WORK INSTRUCTIONS – As the lines appear below, please set them down exactly, starting at the first and finishing with the one containing "Given: Click the".

Data excerpts:
•••••

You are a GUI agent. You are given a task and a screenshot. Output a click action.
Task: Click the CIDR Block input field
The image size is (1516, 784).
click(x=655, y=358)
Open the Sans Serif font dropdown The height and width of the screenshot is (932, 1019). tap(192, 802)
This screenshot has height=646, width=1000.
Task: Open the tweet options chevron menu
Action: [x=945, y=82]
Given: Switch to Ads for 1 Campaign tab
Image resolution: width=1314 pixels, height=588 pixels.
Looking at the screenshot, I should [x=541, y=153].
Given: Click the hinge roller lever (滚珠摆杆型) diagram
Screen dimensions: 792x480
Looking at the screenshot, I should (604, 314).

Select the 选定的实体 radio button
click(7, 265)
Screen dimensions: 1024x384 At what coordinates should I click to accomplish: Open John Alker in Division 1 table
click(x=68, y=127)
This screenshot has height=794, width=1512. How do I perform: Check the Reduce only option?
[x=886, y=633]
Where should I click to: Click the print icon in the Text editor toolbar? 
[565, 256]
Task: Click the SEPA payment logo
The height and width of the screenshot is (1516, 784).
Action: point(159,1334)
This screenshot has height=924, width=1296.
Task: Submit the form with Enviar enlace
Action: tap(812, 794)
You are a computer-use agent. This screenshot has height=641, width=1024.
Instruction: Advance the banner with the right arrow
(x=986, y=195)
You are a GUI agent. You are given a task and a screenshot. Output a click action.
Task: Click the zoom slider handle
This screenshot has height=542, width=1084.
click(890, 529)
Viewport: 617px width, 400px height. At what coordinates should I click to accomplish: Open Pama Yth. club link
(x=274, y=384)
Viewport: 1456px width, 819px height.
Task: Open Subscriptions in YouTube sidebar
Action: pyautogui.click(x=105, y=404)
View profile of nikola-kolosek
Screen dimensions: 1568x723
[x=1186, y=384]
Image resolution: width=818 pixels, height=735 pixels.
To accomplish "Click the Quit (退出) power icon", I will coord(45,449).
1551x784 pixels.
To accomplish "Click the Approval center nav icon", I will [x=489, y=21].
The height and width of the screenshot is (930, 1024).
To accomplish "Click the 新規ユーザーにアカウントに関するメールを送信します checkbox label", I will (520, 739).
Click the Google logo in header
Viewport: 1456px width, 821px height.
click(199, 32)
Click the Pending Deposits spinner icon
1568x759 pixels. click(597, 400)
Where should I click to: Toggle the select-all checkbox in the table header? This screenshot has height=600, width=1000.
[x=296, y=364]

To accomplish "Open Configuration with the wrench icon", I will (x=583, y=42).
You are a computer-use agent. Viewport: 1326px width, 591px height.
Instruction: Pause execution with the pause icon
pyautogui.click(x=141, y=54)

•••••

FINISHED TASK –
You are a GUI agent. You are given a task and a screenshot. Output a click action.
Task: Click the CIDR Block input field
The image size is (1516, 784).
click(x=655, y=358)
Open the Sans Serif font dropdown The height and width of the screenshot is (932, 1019). tap(192, 802)
This screenshot has height=646, width=1000.
Task: Open the tweet options chevron menu
Action: [x=945, y=82]
Given: Switch to Ads for 1 Campaign tab
Image resolution: width=1314 pixels, height=588 pixels.
Looking at the screenshot, I should [x=541, y=153].
Given: Click the hinge roller lever (滚珠摆杆型) diagram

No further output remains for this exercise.